Families with old snapshots of a parent, spouse, friend or colleague in public service had a direct way to shape Lawrence’s July 4 celebration this year. The city was collecting images for the Public Servants Past & Present Tribute Gallery, a banner display planned for Summerfest at the Douglas County Fairgrounds, with organizers hoping residents would help fill in the faces behind the county’s daily civic work.

The project was being organized by the city of Lawrence, Douglas County, the Watkins Museum of History and the Dole Institute of Politics. Porter Arneill, the city’s assistant director of Parks, Recreation, Arts & Culture, said the idea grew from a simple truth after more than 30 years in government: many public employees “don’t like the limelight.” He said the 250th anniversary of American independence offered a chance to publicly recognize people whose work usually stays in the background.

AI-generated illustration
AI-generated illustration

The eligible pool reached well beyond one office or one payroll. Organizers were including police officers, firefighters, EMS responders, public school and university staff, military service members, veterans, and employees of libraries and museums. State and federal employees who lived in Douglas County also qualified, widening the project into a countywide portrait of public service rather than a city-only salute.

At the time of the push for submissions, the gallery had drawn about 30 to 50 photos, and organizers were still trying to build the display. Will Haynes, the Watkins Museum’s deputy director for public engagement, said submissions could come from the public or from family members, friends and colleagues. He said organizers wanted basic biographical information too, including when the person served and what the job was, so the finished gallery could tell more than just a visual story.

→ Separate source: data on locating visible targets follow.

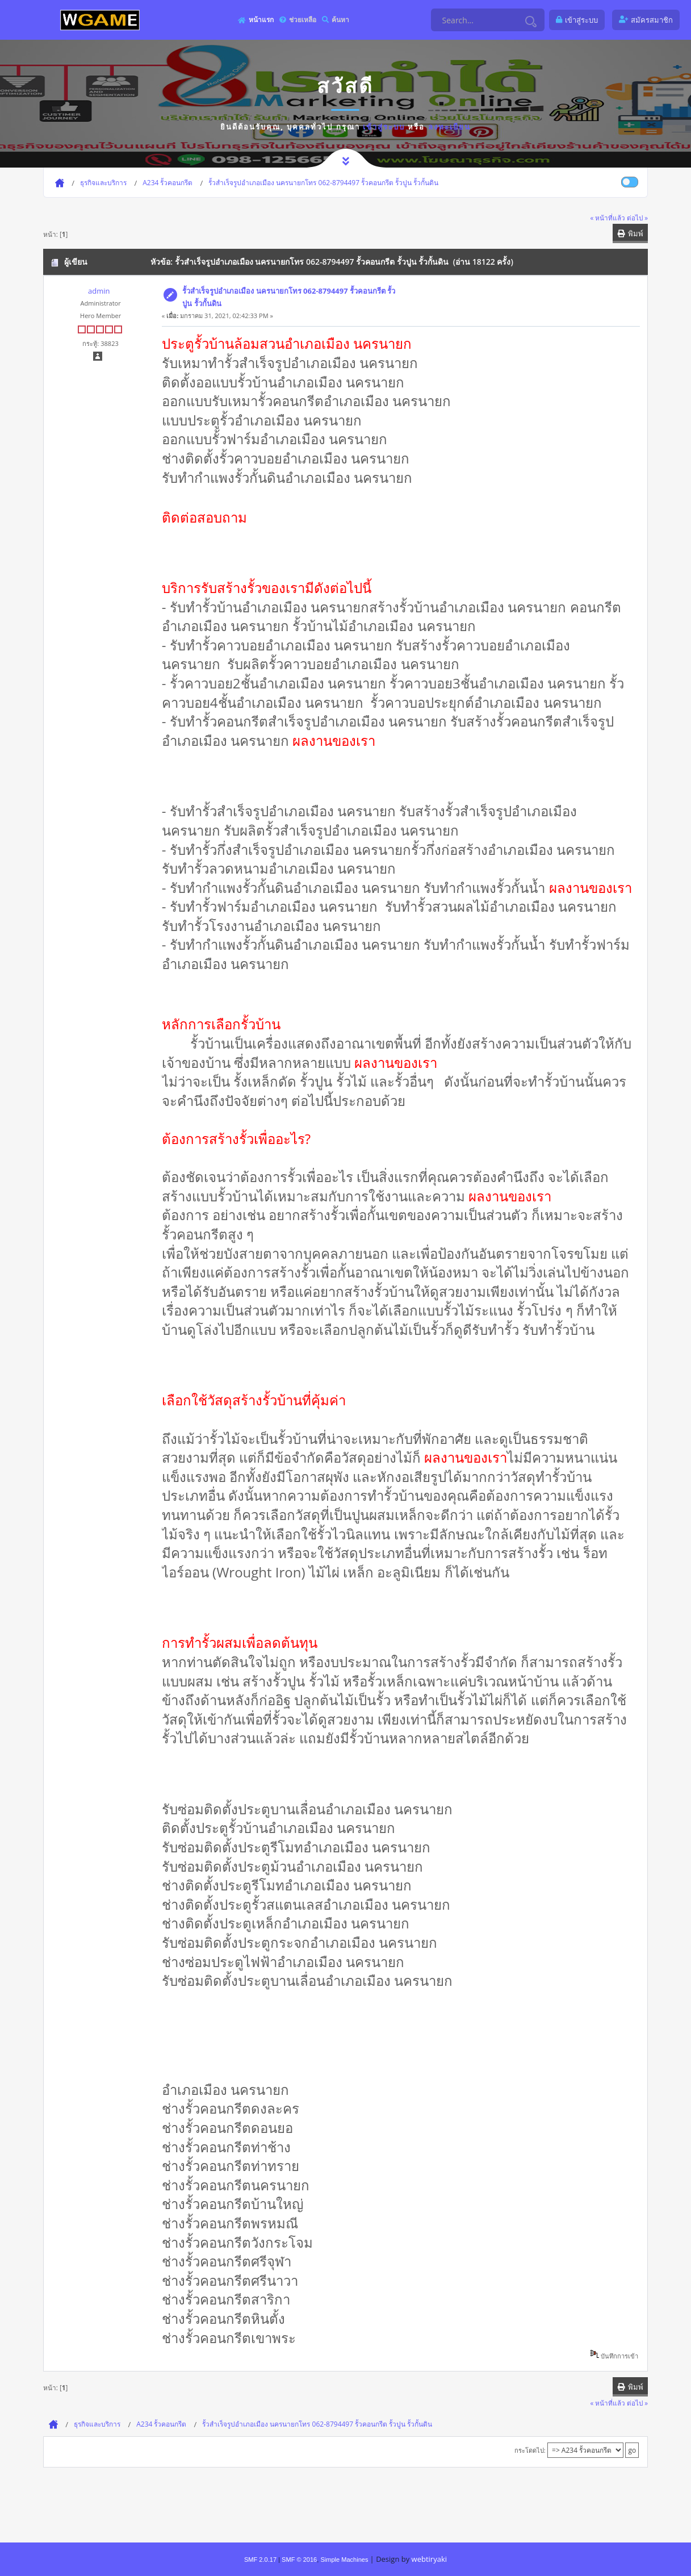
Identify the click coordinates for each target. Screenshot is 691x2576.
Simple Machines (344, 2559)
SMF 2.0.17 (260, 2559)
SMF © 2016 (299, 2559)
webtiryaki (429, 2559)
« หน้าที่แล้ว (607, 217)
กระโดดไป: (530, 2450)
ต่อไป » (637, 217)
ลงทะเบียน (449, 127)
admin (99, 291)
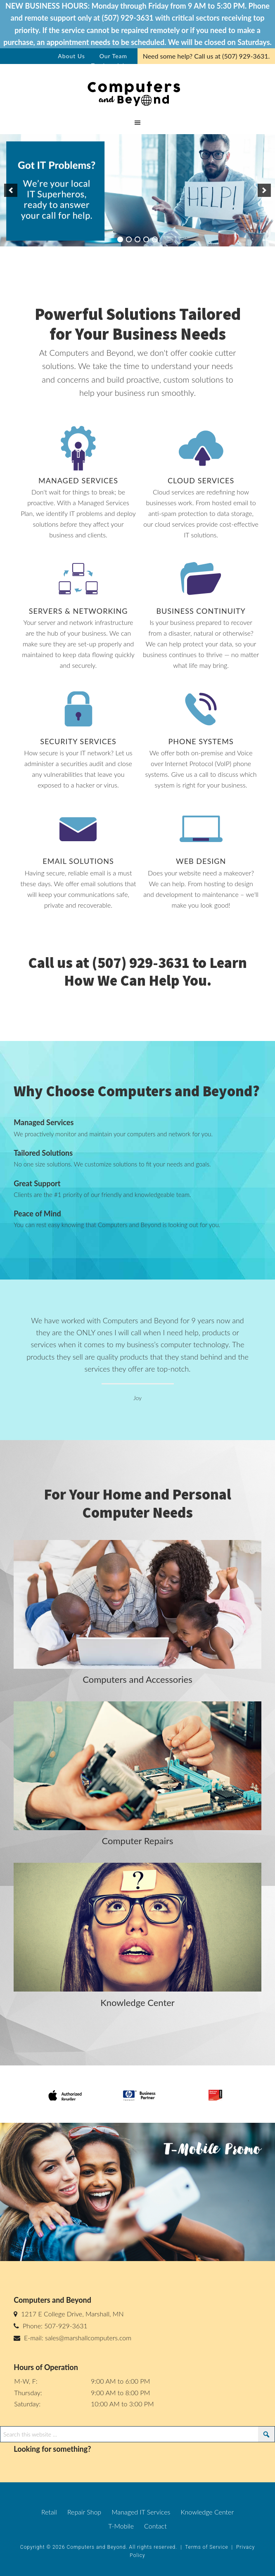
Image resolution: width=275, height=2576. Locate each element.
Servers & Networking (78, 610)
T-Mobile (121, 2526)
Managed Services (78, 480)
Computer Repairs (137, 1840)
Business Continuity (200, 610)
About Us (71, 55)
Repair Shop (84, 2512)
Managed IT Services (140, 2512)
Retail (49, 2512)
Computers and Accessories (137, 1679)
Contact (155, 2526)
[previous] (10, 190)
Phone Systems (200, 741)
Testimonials (109, 65)
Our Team (113, 55)
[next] (264, 190)
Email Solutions (78, 861)
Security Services (78, 741)
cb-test (137, 92)
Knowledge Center (137, 2002)
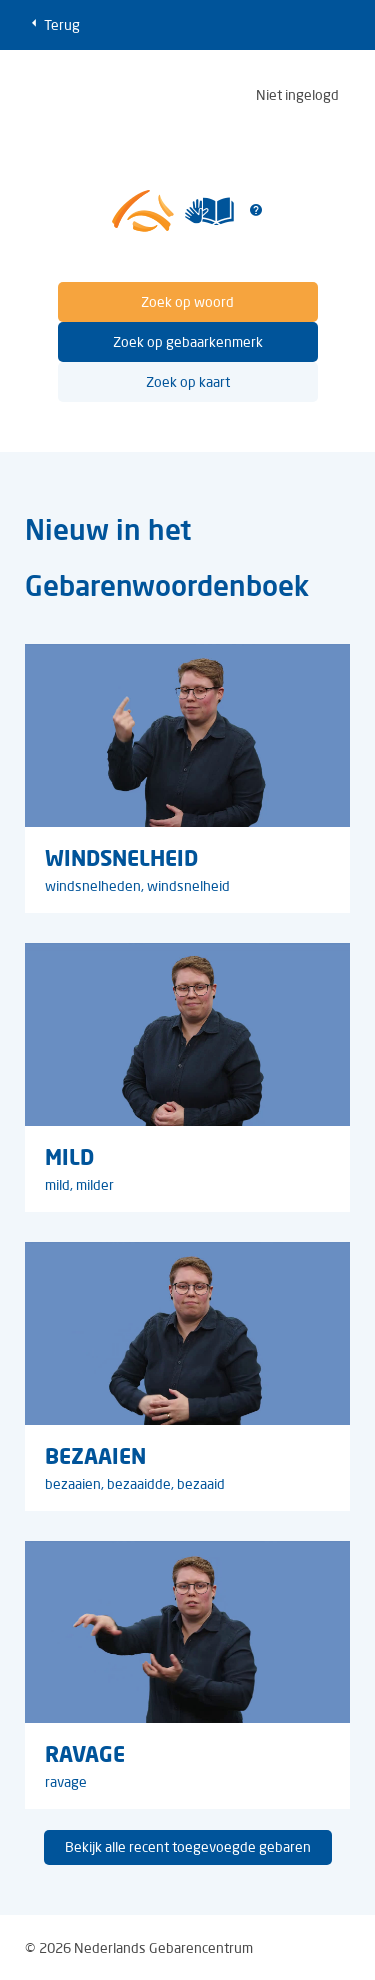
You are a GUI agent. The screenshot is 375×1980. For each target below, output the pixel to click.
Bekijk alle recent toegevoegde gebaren (188, 1847)
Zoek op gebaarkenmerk (188, 342)
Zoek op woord (187, 302)
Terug (52, 24)
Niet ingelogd (297, 95)
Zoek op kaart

The timing also reflected a practical opening at Summerfest. The city’s usual artisan fair fell through because the holiday lands on July 4 and not enough artisans were available, leaving a fairgrounds building open for a different use. Instead of letting the space sit empty, organizers turned it into a civic exhibit that would honor the teachers, librarians, first responders, veterans and other public servants who keep Douglas County running day after day.

The Watkins Museum’s America at 250 calendar listed the Public Servants Past & Present Tribute Gallery from May 6 through June 20, 2026, as part of a yearlong commemoration of the Declaration of Independence and its legacy. That broader 250th-anniversary effort included the Dole Institute of Politics, the Watkins Museum of History, Freedom’s Frontier National Heritage Area and the Lawrence Arts Center, placing the gallery inside a larger community history project with July 4 at its center.